When Skowronski cut the first two weeks of data, she found it was 92 per cent effective, similar to a first dose of the Moderna vaccine.

B.C. reported 542 new COVID-19 cases on Wednesday and seven new deaths, bringing the total number of fatalities linked to the virus to 1,372 in the province. It also said there have been 18 new cases of variants of concern, for a total of 200 cases. 

Horacio Bach, an adjunct professor of infectious diseases at the University of British Columbia, said the province has enough evidence to back the four-month interval, though he believes it was the first in the world to announce such a long delay between doses.

He said people who receive their first shot now will still have a reserve of antibodies four months later. Even if one assumes four months is too long to wait, people will still have enough antibodies to prevent severe illness and hospitalization, he said.

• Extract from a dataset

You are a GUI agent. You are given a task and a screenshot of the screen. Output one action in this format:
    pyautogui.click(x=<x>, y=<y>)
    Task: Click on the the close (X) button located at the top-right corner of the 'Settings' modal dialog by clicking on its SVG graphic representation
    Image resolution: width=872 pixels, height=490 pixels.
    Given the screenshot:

"Four months, I don't think, is something out of the box," he said. "It's a decent period of time that we can wait."

Bach pointed out, for example, that the booster for the hepatitis B vaccine is delivered after a year.

Giving as many people as possible a first shot will help prevent transmission of the disease in the province, he added.

"The more people you vaccinate, the less chance you give to the virus to infect. When the virus cannot find a host, meaning a person, it will reduce the level of infection automatically."